In addition there reportedly were at least 15,229 warrant-replacing NSL requests by federal agents under the PATRIOT Act umbrella. These appear to be large numbers of "special considerations" declaring "critical needs of national security" so one might reasonably expect at least a single conviction per 20 or so such special requests which are important enough to require secret processing in the face of constitutional law. Nonetheless it looks like big brother end-runs the judiciary and preempts taxpayer rights while collecting unwarranted private information and failing to provide specific benefit to taxpayers.
Like Senator Rand Paul has said: "My main objection to the PATRIOT Act is that searches that should require a warrant from a judge are performed with a letter from an FBI agent - a national security letter (NSL). Since the passage of the PATRIOT Act, over 200,000 NSL searches have been performed. In addition, the roving wiretaps allow the government to ignore requirements to name the target of the wiretap or the specific place or facility that is to be monitored."

*WRITTEN REQUEST A:* In the PATRIOT Act passage, how many NSL searches does Senator Rand Paul say have been performed since the act passed?
*WRITTEN REQUEST B:* Quote the stretch of the PATRIOT Act passage from "In addition there" through "benefit to taxpayers.".

*RECORD SET:*
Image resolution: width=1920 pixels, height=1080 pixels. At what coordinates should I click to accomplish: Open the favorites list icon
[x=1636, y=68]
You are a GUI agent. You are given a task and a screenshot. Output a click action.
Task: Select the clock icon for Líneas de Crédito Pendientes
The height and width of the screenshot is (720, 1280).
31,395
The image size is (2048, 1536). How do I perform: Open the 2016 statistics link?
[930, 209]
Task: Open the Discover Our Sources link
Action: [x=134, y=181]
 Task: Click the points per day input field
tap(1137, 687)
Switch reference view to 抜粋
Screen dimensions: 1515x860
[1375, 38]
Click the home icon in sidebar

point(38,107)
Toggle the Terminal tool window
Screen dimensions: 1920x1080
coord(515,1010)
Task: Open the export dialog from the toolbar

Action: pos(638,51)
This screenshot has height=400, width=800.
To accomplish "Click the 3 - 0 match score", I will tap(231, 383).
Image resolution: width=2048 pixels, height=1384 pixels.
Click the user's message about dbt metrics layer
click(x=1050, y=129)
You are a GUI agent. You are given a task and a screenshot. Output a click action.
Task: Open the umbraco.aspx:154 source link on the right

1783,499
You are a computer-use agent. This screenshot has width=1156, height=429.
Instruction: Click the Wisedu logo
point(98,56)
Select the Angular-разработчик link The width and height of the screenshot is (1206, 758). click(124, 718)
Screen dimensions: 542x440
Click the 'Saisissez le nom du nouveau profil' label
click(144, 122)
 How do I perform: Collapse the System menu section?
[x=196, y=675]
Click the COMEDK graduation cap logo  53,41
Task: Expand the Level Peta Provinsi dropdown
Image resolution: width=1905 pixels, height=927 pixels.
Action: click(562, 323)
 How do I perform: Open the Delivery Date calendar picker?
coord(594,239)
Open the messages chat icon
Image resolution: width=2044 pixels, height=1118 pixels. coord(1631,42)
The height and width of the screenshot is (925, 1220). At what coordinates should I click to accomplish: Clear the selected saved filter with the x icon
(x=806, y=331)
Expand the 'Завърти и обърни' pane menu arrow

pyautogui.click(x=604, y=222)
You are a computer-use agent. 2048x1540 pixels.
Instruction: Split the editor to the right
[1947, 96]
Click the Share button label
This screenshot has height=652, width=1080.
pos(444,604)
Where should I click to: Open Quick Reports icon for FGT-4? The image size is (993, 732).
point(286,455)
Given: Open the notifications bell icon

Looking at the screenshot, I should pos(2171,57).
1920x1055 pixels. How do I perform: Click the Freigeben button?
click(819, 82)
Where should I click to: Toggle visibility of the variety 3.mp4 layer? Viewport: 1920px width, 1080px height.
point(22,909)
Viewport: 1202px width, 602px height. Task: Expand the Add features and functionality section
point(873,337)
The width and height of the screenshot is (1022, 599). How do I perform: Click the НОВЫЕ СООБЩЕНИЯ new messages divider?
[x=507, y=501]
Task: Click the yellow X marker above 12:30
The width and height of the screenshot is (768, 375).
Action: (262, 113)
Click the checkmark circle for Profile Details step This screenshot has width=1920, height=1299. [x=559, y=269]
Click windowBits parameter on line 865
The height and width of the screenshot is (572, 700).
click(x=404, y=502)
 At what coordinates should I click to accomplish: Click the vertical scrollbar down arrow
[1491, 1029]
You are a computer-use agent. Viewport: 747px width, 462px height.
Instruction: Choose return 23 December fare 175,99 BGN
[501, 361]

*OUTPUT A:* Over 200,000.

*OUTPUT B:*
In addition there reportedly were at least 15,229 warrant-replacing NSL requests by federal agents under the PATRIOT Act umbrella. These appear to be large numbers of "special considerations" declaring "critical needs of national security" so one might reasonably expect at least a single conviction per 20 or so such special requests which are important enough to require secret processing in the face of constitutional law. Nonetheless it looks like big brother end-runs the judiciary and preempts taxpayer rights while collecting unwarranted private information and failing to provide specific benefit to taxpayers.